The fact that the community plans to generate electricity the old fashioned way—going to the extent of purchasing new diesel generators—should not call into question his government’s dedica­tion to the effort, Paul said.

“What we want is stability,” he told the visitors. “When we bring in new genera­tors, the world is going to look and [say], ‘Hey, you guys are telling us to reduce our emittance on CO2, but then you guys are investing in conventional technolo­gies for electricity.’ What we’re doing is telling them, ‘Hey, we still need have power, right? But at least we’re making the effort to reduce our … global emis­sions to zero percent.’”

Paul’s and his staff’s plans for meet­ing these development goals and fur­ther goals down the road could all go by the wayside should they prove unable to modernize the system by which land lease agreements are created on Ebeye and the other causeway communities. In order to build anything, ranging from a private home to a public medical clinic or a public sewer pipeline running along a neighborhood street, mortgagors, inves­tors and project managers must current­ly work their way through a complicated system with individual landowners. It’s an unorganized an ineffective land ten­ure system that inhibits investment se­curity over the long haul—and can even drive away some investment opportu­nities, Paul told the group. The World Bank, for instance, has allocated $45 mil­lion for the construction of coastal pro­tection measures on Ebeye and all the way up the causeway to Ninji, Paul said; however no funds will be release until the senator and his team can provide le­gal proof that those investments will be secure over the long term.
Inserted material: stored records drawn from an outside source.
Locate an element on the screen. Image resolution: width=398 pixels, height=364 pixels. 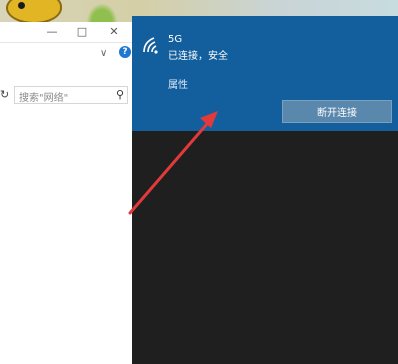
help-icon: ? is located at coordinates (125, 52).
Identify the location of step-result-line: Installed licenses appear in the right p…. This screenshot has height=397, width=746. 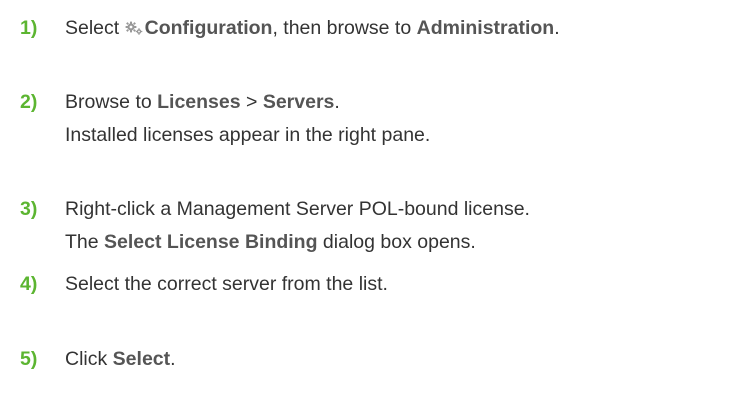
(248, 135).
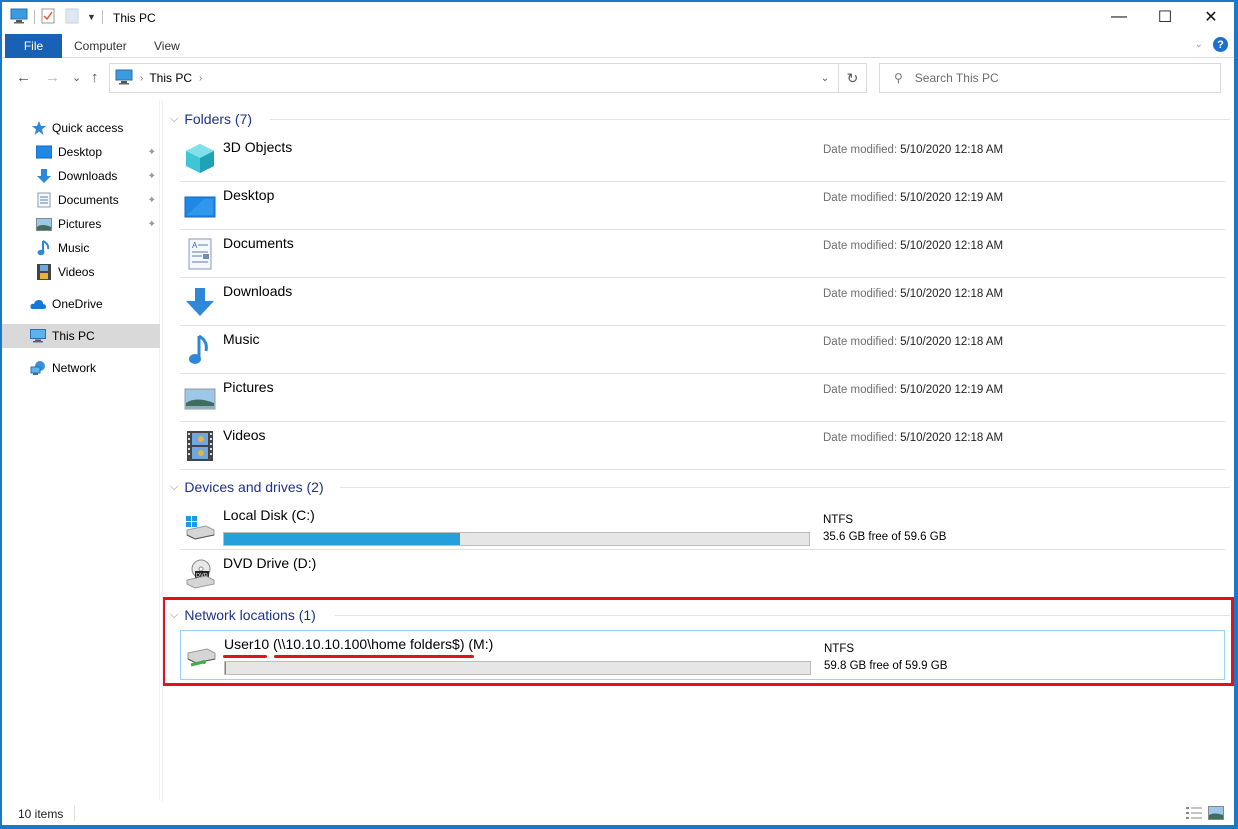 This screenshot has width=1238, height=829. What do you see at coordinates (78, 304) in the screenshot?
I see `sidebar-item-label: OneDrive` at bounding box center [78, 304].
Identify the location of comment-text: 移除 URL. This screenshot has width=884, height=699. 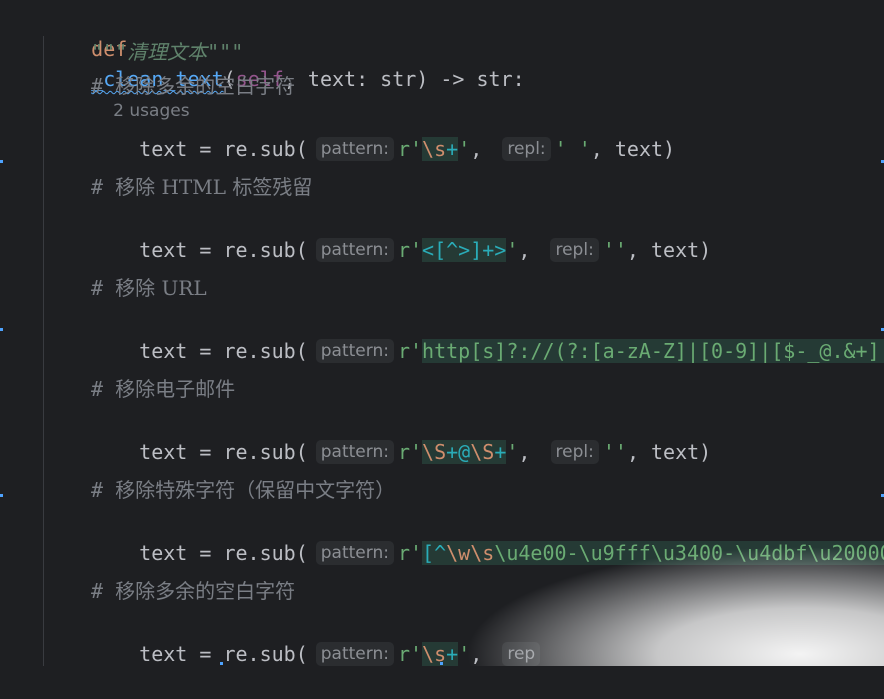
(161, 288).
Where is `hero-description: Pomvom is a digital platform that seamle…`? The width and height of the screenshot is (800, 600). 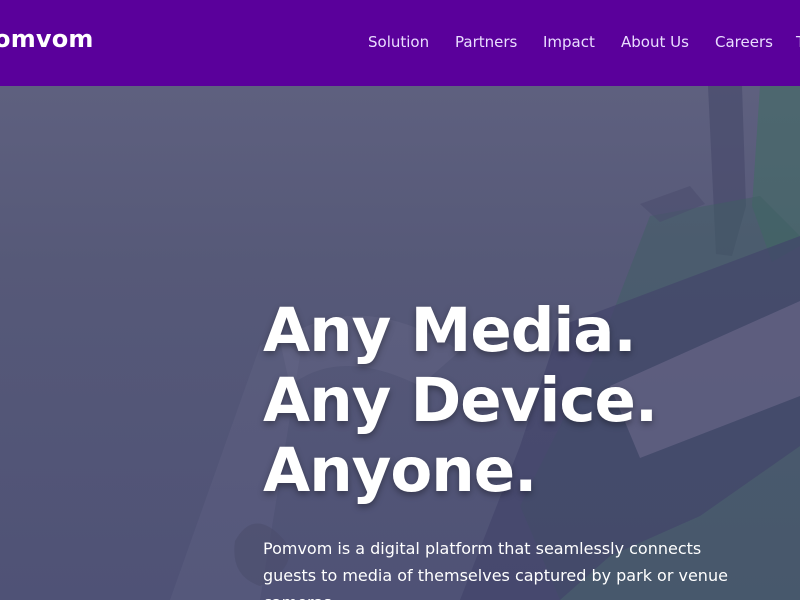
hero-description: Pomvom is a digital platform that seamle… is located at coordinates (496, 570).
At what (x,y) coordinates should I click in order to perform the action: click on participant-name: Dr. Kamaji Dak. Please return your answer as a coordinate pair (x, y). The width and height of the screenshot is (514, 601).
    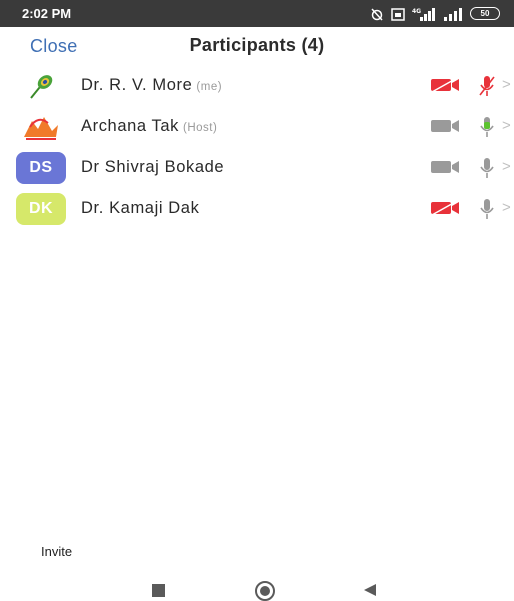
    Looking at the image, I should click on (140, 208).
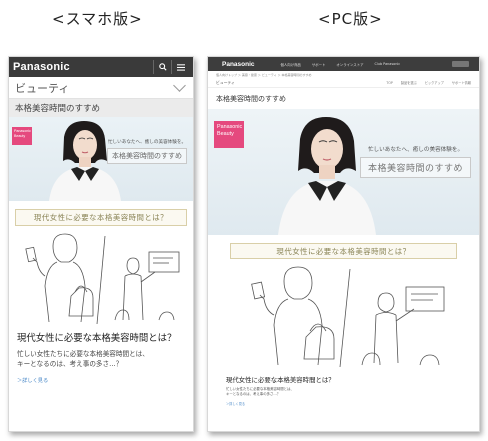 The image size is (488, 441). What do you see at coordinates (98, 19) in the screenshot?
I see `smartphone-caption: <スマホ版>` at bounding box center [98, 19].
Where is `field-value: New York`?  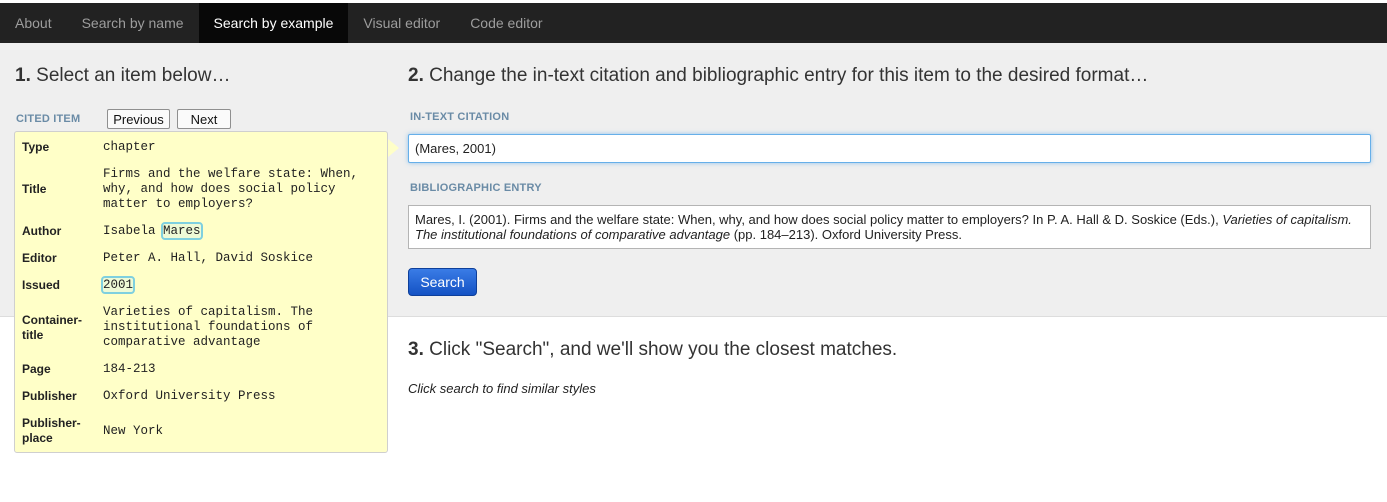
field-value: New York is located at coordinates (134, 431).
The implementation of what Paul de­scribed as a master lease plan could re­solve the problem, he told Stewart and Matthews.

He used private home construction as an example.

“If you look at most of the houses on Ebeye, they’re considered makeshift,” the senator explained. “Because, you know, it really boils down to economic security, right? If you don’t have a valid lease, there’s really no collateral, no se­curity for that mortgage that you’re tak­ing out. So if you’re taking out $100,000 mortgage to build a house and there’s no land security. You have to be able to comfortably take that out, and no bank will lend that money to you. So with this lease in place, we’ll facilitate all of that.”

In other words, the Kwajalein Atoll Development Authority would step in and serve as a “one stop shop,” Paul said.

“We would be the one to give you that permission. And then you can take it to the bank, and the bank would actually commission that financing.”

The plan is ambitious. And while offi­cials view it as a necessity for long-term development in the local island commu­nities, it could take 10-15 years to fully implement, the senator said.

After their meetings with Paul, Stew­art and Matthews took the opportunity Wednesday to tour Ebeye’s current re­verse osmosis station, power plant, hospital and the causeway before flying north to visit the people of Enniburr.

Also part of their stay on the atoll were briefings with Reagan Test Site staff members’ about their missions in orbital tracking, foreign launch intelli­gence and weapons testing for the Army, the Air Force and Department of Defense clients. Matthews flew to the Federated States of Micronesia Thursday, continu­ing his tour of Micronesia, and Stewart returned to Majuro the following day.